Why ought we not to suppose that the spiritual doldrums, the childishness and
effeminacy, and the outright defections that now so plague American Christianity are not
in large part the consequence of the refusal of American Christians to make use of the day
God gave them as a free gift, a day for their drawing near to him, strengthening their
faith, increasing their love, and doing the works that not only bind them to other
Christians but extend the kingdom's reach.
It is not, of course, that these works are not to be done on other days, but everyone
knows how much we would profit from time given us for nothing else. It is the Sabbath that
produced an Eric Liddell and perhaps it is time for American Christians to admit that the
reason they have so few such heros is because we have so few Sabbath keepers among us! No
wonder the Devil has found so many other things for us to do on this day and made those
things so interesting and beguiling. He wants us to forsake the Sabbath!

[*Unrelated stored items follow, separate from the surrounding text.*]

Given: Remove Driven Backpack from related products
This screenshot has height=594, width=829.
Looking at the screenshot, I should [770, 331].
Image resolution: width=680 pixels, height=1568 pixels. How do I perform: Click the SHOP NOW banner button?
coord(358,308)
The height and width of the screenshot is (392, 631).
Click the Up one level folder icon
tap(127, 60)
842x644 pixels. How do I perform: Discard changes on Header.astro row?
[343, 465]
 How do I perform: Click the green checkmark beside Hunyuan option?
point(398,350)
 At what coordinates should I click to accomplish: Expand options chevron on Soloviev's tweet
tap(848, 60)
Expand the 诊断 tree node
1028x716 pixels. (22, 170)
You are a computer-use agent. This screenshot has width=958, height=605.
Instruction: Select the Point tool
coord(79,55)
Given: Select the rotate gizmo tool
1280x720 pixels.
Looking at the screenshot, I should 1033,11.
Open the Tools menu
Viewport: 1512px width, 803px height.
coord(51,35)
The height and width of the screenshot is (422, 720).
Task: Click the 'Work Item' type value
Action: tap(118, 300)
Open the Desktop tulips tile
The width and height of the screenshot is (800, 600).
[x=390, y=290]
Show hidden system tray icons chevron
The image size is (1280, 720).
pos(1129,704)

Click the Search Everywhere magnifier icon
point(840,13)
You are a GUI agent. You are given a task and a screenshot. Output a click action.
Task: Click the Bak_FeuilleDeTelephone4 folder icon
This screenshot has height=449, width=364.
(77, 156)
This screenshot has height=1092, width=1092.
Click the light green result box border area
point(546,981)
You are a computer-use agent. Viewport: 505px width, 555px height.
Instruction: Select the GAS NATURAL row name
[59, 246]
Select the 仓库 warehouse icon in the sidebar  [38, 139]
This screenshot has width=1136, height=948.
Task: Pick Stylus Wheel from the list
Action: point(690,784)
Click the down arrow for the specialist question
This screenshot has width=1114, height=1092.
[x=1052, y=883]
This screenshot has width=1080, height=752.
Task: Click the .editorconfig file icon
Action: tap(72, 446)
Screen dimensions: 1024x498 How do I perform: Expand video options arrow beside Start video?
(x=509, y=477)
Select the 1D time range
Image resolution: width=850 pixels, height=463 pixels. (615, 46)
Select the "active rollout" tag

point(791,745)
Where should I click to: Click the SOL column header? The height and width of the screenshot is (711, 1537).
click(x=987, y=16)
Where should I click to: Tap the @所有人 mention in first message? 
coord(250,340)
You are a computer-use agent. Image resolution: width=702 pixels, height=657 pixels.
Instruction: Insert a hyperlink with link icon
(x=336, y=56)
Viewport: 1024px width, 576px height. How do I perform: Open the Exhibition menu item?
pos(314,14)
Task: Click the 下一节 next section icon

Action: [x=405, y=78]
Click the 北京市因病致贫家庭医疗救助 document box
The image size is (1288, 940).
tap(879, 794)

God could have made us to work every day. After all, we can rest at night. But it was
God's goodness, and generosity, and his holy purpose for human life that led him to give
us a holiday every seven days. How like us sinners to turn his good gift into something
burdensome and irksome. No! brothers and sisters, and Christian parents, if the Sabbath is
not the best day of the week for us and for our children we have not learned its lesson or
yet rightly appreciated God's good gift. Why do human beings all over the world love and
crave holidays? It is because their generous maker wove the holiday into the very fabric
of human life. But if we do not use the holiday for the purpose for which he gave it to
us, this gift, like all of his other gifts -- marriage, family, fulfilling work -- will
lead us away from Him instead.
I want you to be a people that loves the Lord's Day and loves to keep it holy. I want
our young people to get used to and to take pleasure in turning down the world's
invitation to use this day for any other purposes, quickly and peremptorily to decline the
deceitful pleasures of sin in order to keep the Lord's Day holy to Him. To honor the Lord
as Eric Liddell did. And if we do and they do, I know you will be as well a holy people
and a very happy people and so will your children!